Trotz mehrerer geglückter Expeditionen ist die Datenlage über das große Fressen aber immer noch dünn. Smith hat seit den neunziger Jahren erfolgreich tot geborgene Wale versenkt, indem er sie mit Eisenschrott beschwerte. Doch die Forschungsarbeit im Meer ist im Gegensatz zu der an Land nicht nur ungemein teuer, sondern am lebensfeindlichen Meeresgrund auch ungleich schwieriger. Dagegen sind die berühmten Untersuchungen an der Body Farm der University Tennessee in Knoxville, wo Pathologen die postnatalen Veränderungen von menschlichen Leichen untersuchen, fast ein Kinderspiel.

Seit 2003 immerhin kann Craig Smith dank weltweiter Unterstützung auf mehr als siebzig aktuelle Walkadaverstandorte in vier Ozeanen und in unterschiedlichen Tiefen zurückgreifen. „Dieses Netzwerk hat die Arbeit dramatisch verbessert“, sagt er. In einem dieser Teams arbeitet die deutsche Meeresbiologin Tina Treude. Sie verfolgt beim Ocean Networks Canada eine mehrjährige Studie, bei der schon bald ein weiterer toter Wal in die Tiefsee gebracht werden soll. Tina Treude hat mit solchen Dingen Erfahrung. Im Rahmen ihrer Diplomarbeit versenkte sie schon vor 18 Jahren Tintenfisch- und Thunfisch-Kadaver im Arabischen Meer in bis zu 4000 Metern Tiefe. Schwieriger sind Beobachtungen überraschenderweise in der flachen See. „Die Gasentwicklung im Innern des Wals lässt die Tiere häufig nach kurzer Zeit wieder auftreiben“, sagt sie. Deshalb sei sie sich nicht sicher, ob Wale in flachen Meeren wie der Nordsee ähnliche Habitate bilden können wie in der Tiefsee.
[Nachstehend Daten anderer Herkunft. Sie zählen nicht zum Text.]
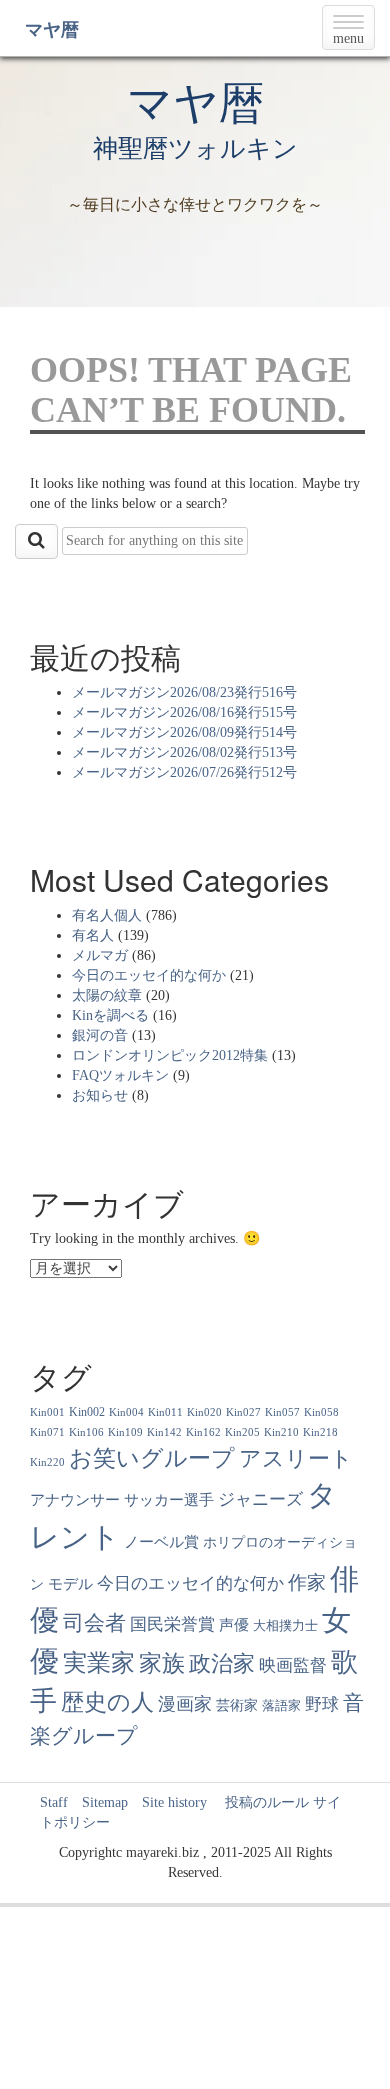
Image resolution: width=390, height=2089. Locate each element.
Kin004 (126, 1412)
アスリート (296, 1458)
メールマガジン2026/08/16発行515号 (184, 712)
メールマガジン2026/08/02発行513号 (184, 752)
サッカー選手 (169, 1500)
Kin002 (87, 1412)
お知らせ (100, 1095)
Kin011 (165, 1412)
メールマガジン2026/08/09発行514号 (184, 732)
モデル (70, 1584)
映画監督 (293, 1665)
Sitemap (105, 1802)
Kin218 (320, 1432)
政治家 (222, 1663)
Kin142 (164, 1432)
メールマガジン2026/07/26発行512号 (184, 772)
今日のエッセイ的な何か (149, 975)
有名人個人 (107, 915)
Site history (174, 1802)
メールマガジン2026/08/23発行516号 (184, 692)
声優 (234, 1625)
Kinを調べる (110, 1015)
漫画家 (185, 1704)
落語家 (281, 1706)
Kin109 (125, 1432)
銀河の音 (100, 1035)
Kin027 (243, 1412)
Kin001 (47, 1412)
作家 (307, 1582)
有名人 (93, 935)
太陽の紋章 (107, 995)
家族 (162, 1663)
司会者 (94, 1623)
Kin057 (282, 1412)
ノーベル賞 (161, 1541)
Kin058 (321, 1412)
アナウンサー (75, 1499)
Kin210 (281, 1432)
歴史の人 (107, 1702)
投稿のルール (260, 1802)
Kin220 (47, 1462)
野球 (322, 1704)
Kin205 (242, 1432)
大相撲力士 (285, 1626)
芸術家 (237, 1705)
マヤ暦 (52, 30)
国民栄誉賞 (172, 1624)
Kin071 (47, 1432)
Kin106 (86, 1432)
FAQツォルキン (120, 1075)
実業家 (99, 1663)
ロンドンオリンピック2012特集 (170, 1055)
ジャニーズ (260, 1499)
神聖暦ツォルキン (195, 148)
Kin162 (203, 1432)
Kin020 (204, 1412)
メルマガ (100, 955)
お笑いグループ (152, 1458)
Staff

Neunzig Prozent der Wale wurden zu Parfüm und Lampenöl verarbeitet

Die Entdeckungen von Craig Smith findet sie jedenfalls bahnbrechend. „Zuvor hatte man nie über die Rolle von Walen für Tiefseeökosysteme nachgedacht“, sagt sie. Deshalb habe man im 19. Jahrhundert auch nicht gewusst, was man mit dem hemmungslosen Walfang in den Weltmeeren anrichtete. Womöglich hat man für Lampenöl, Parfüm und ähnliche Produkte noch vor 150 Jahren ein ganzes Ökosystem gefährdet. Die Jagd auf Moby Dick (einen Pottwal) und seine Brüder dezimierte die Walpopulation damals auf weniger als ein Zehntel.

Bleibt die Frage, wie groß die Bedeutung der seltenen, aber umso größeren Fleischbrocken für die Evolution tatsächlich war. Aufschluss darüber könnten die mehr als fünfzig Paläo-Standorte geben, die man ebenfalls in der Tiefsee gefunden hat. Tote Fischsaurier hatten im Mesozoikum die heutige Rolle der Wale inne. Ihre fossilen Knochen liegen, anders als die der Walskelette, nicht im anatomischen Verband. Man hat eine Zeitlang geglaubt, dass sie damals aufgrund von Fäulnis regelrecht explodiert sind. Aber das ist wahrscheinlich ein Mythos.